[Dataset excerpts]
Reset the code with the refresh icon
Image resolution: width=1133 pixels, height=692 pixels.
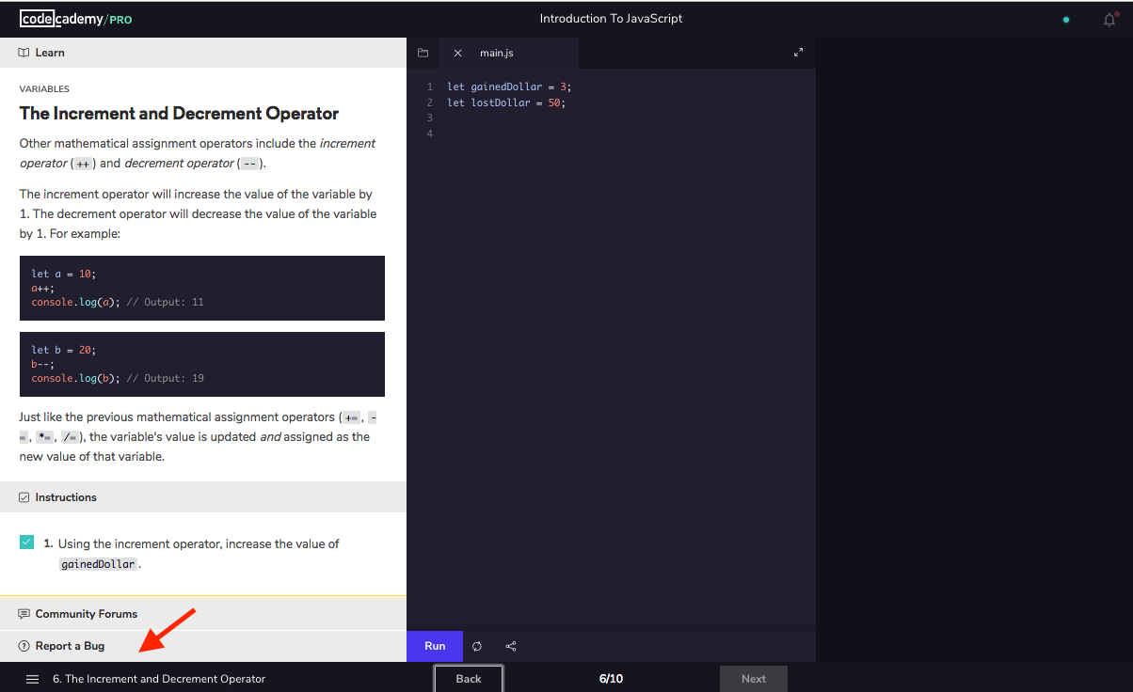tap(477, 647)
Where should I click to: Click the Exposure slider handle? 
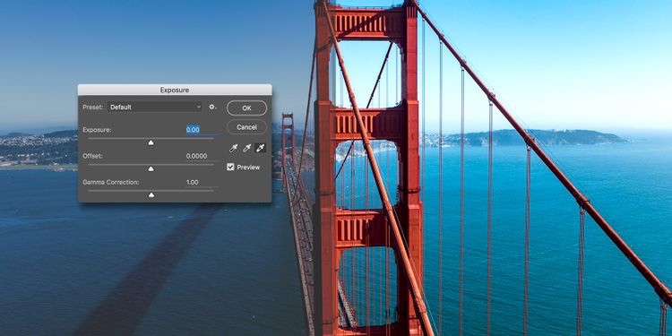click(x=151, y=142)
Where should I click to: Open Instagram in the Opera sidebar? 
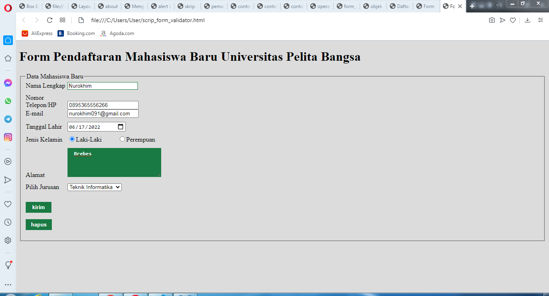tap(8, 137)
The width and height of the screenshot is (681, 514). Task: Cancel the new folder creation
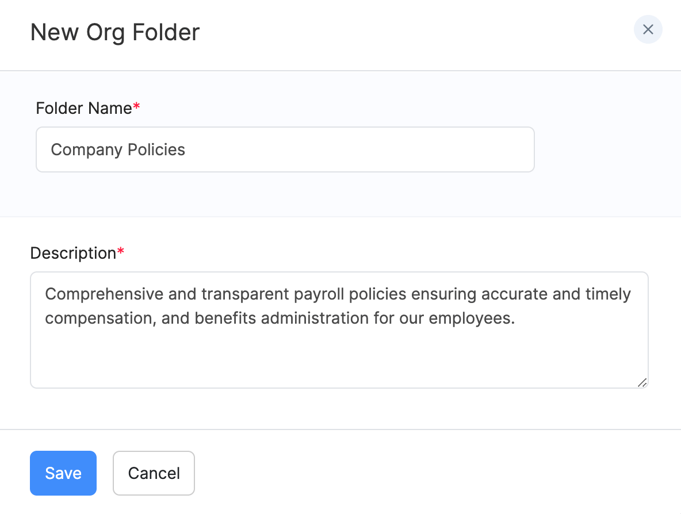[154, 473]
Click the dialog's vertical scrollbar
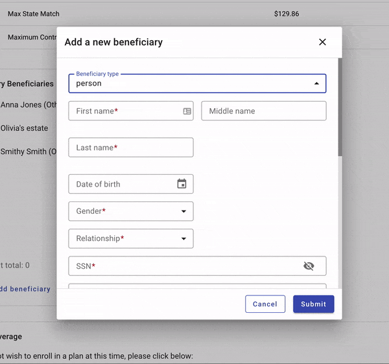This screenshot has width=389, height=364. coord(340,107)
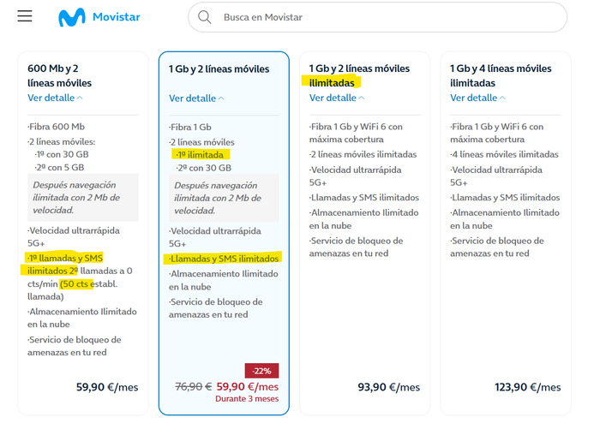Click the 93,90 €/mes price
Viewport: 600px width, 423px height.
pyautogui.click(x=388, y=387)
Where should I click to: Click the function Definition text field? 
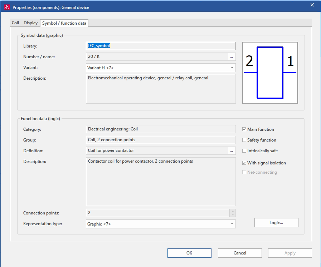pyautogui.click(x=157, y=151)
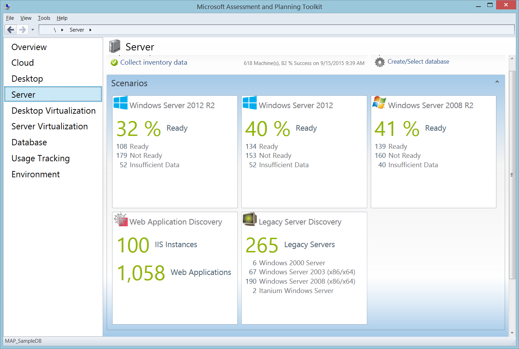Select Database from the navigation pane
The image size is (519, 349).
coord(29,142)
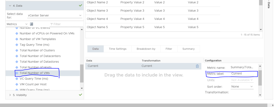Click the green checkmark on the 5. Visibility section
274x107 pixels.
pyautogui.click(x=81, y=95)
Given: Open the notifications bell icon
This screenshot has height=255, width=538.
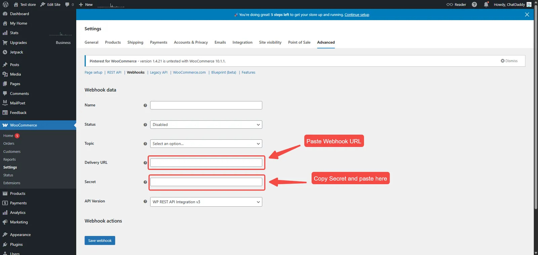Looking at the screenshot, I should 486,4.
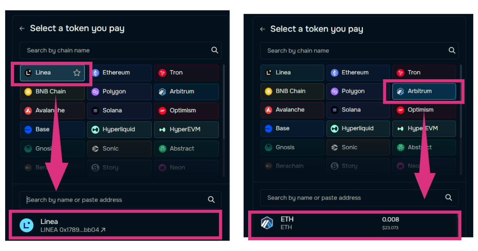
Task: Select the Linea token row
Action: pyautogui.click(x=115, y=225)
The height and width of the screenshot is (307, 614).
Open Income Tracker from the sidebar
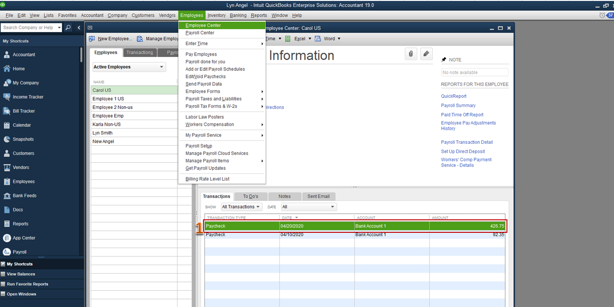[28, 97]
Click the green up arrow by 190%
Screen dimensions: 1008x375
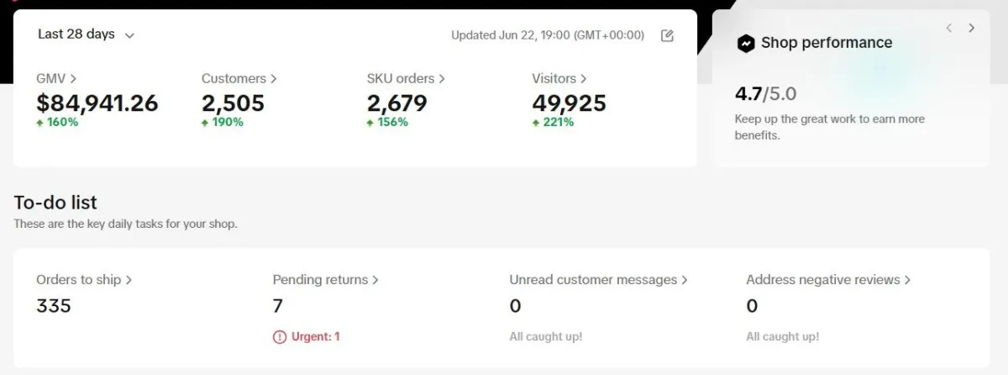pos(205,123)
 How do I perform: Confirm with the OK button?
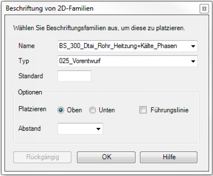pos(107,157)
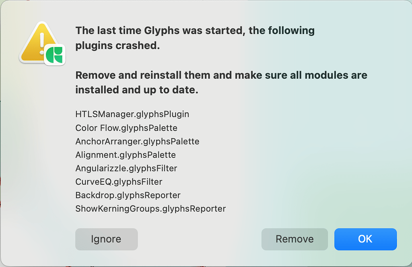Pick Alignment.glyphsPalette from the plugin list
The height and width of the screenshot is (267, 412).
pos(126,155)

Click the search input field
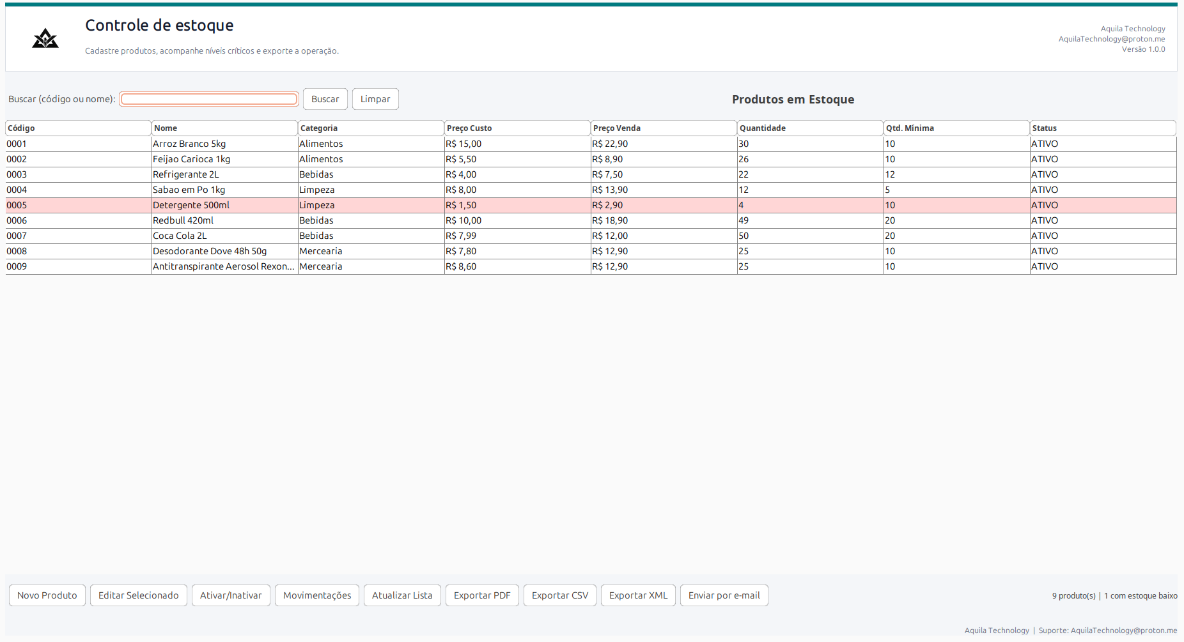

==

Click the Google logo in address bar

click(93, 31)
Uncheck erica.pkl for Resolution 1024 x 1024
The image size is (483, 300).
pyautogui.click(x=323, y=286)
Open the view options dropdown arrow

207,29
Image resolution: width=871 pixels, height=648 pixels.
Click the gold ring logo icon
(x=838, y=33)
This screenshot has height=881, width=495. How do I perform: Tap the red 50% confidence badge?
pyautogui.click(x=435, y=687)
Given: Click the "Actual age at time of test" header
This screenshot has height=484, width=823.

__About this exercise__:
From the records above, copy only the lines running from the line holding "Reset the code with the refresh icon" through the line holding "Click the search input field", with no pictures.

__Task answer__:
Reset the code with the refresh icon
Image resolution: width=1133 pixels, height=692 pixels.
tap(477, 647)
Where should I click to: Click the Exposure slider handle? 
click(x=151, y=142)
Where should I click to: Open Instagram in the Opera sidebar? 
tap(8, 137)
The width and height of the screenshot is (681, 514). Task: Cancel the new folder creation
[154, 473]
Click the dialog's vertical scrollbar
This screenshot has width=389, height=364. coord(340,107)
Click the 93,90 €/mes price
Viewport: 600px width, 423px height.
pyautogui.click(x=388, y=387)
Where should I click to: Click the function Definition text field? 
pyautogui.click(x=157, y=151)
Select Database from the navigation pane
The image size is (519, 349).
coord(29,142)
Click the green checkmark on the 5. Visibility section
274x107 pixels.
pyautogui.click(x=81, y=95)
Given: Open the notifications bell icon
This screenshot has height=255, width=538.
Looking at the screenshot, I should 486,4.
Task: Select the Linea token row
Action: pyautogui.click(x=115, y=225)
The height and width of the screenshot is (307, 614).
Open Income Tracker from the sidebar
[28, 97]
Click the green up arrow by 190%
Screen dimensions: 1008x375
pos(205,123)
 How do I perform: Confirm with the OK button?
pos(107,157)
Pick Alignment.glyphsPalette from the plugin list
The height and width of the screenshot is (267, 412).
pos(126,155)

Click the search input field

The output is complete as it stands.